Release kinetics were evaluated based on empirical first-order, Higuchi, and Ritger–Peppas models. The original parameter values from various equations are summarized in Table 3 to explain the transport mechanism. Suitable correlations were identified between the kinetic profiles of 0.5% EPS encapsulated and control samples of P. pentosaceus across all three mathematical models (R2 = 0.920 and 0.950). The maximum regression correlation value for encapsulated L. plantarum and P. pentosaceus with the presence and absence of EPS signified that the most appropriate model for the data was the Ritger–Peppas kinetics model, which represented a swellable system. Argin et al. [32] reported that chain mobility is the main factor affecting cell kinetic rate from entrapping matrices. Shori [44] reported that the high kinetic rate of encapsulated probiotics can probably be described by the buffering capacity of the protein-based biopolymer matrices, compact structure, and low porosity on the surface of the microspheres.

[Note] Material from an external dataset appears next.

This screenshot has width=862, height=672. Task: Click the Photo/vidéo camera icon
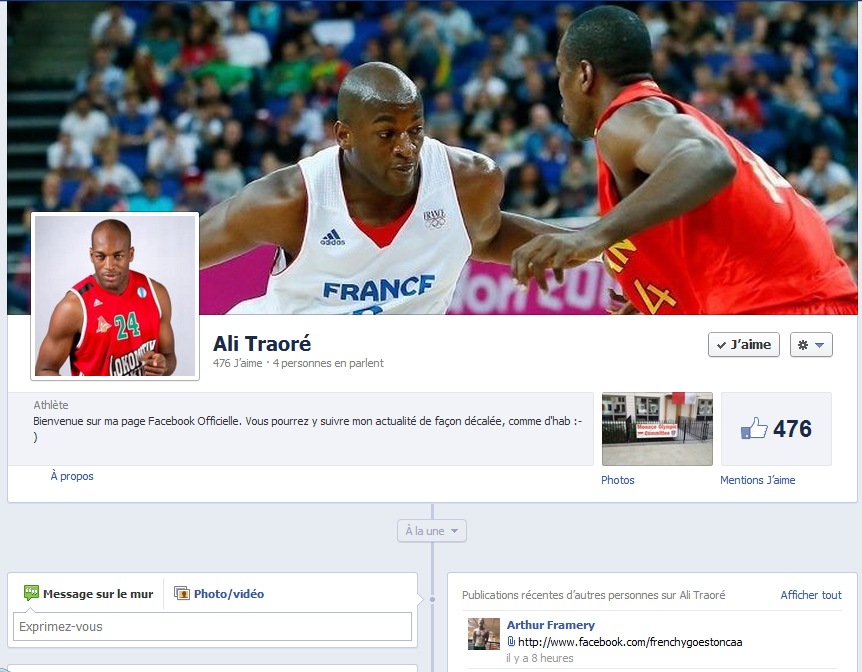pyautogui.click(x=182, y=593)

Table 3 Analysis of cell kinetics data from microbial EPS capsules in comparison to control cells using First order, Higuchi and Ritger–Peppas equations

Storage stability of free and encapsulated cells

The evaluation of storage stability over 28 days at 4 °C demonstrated that the logarithmic cycle of the free L. plantarum and P. pentosaceus cell populations was significantly reduced compared to the encapsulated cells (EPS-containing and control). Also, results showed that encapsulated bacteria in the presence of 0.5% EPS, as a bioactive compound, had high stability and relative humidity that they could be preserved after 4 weeks of storage in comparison to control cells. The viability number of L. plantarum and P. pentosaceus free cells decreased over 28 days of storage from 12.41 to 7.28 and 12.11 to 6.96 log Cfu/mL, respectively (Fig. 5). A lot of research has proven that encapsulation can enhance the storage stability of LAB [45, 46]. Ismail and Nampoothiri [47] reported that encapsulation with the EPS extract of L. plantarum (about 0.2% concentration) was found to have a better influence on storage stability and the prevention of syneresis in wheat starch in comparison with the carboxymethyl cellulose polymer after 22 days of storage. Increasing the concentration of EPS may have a profound influence on the prevention of syneresis. Also, encapsulation showed protection effects to probiotic in hostile conditions. These results correspond with Afzaal et al. [48], also González-Ferrero et al. [49] have reported similar results. According to the reports of these researchers, the encapsulation with soybean protein concentrate enhanced significantly the stability of the lactic acid bacteria all along the probiotic food value chain, from production to the end of the food shelf-life.

Fig. 5
figure 5

Storage stability of the control, EPS encapsulated and free cells of L. plantarum and P. pentosaceus in 4 °C (different letters indicate significant differences with a confidence interval of 95%). Results are expressed as mean values of triplicates ± standard deviation. A,B,CDifferent superscript letters denote significant differences in storage stability of L. plantarum and P. pentosaceus at 1 month (P < 0.05). a,b,cDifferent superscript letters denote significant differences in storage stability of L. plantarum and P. pentosaceus at each time (P < 0.05)

Conclusions

The current research indicated that encapsulation of L. plantarum and P. pentosaceus with and without EPS not only provided protection to the cells but also enhanced the survival of probiotics in simulated gastrointestinal conditions. Bacteria encapsulated within EPS microspheres could be released at suitable rate on exposure to GI. Furthermore, the release kinetics based on three mathematical models showed a suitable correlation between the release profiles of EPS encapsulated and control samples. Overall, encapsulation with microbial EPSs, as bioactive compounds, along with WPC, CMC and pectin, proved to be a good method for protecting bacteria isolated from WBS in adverse environments.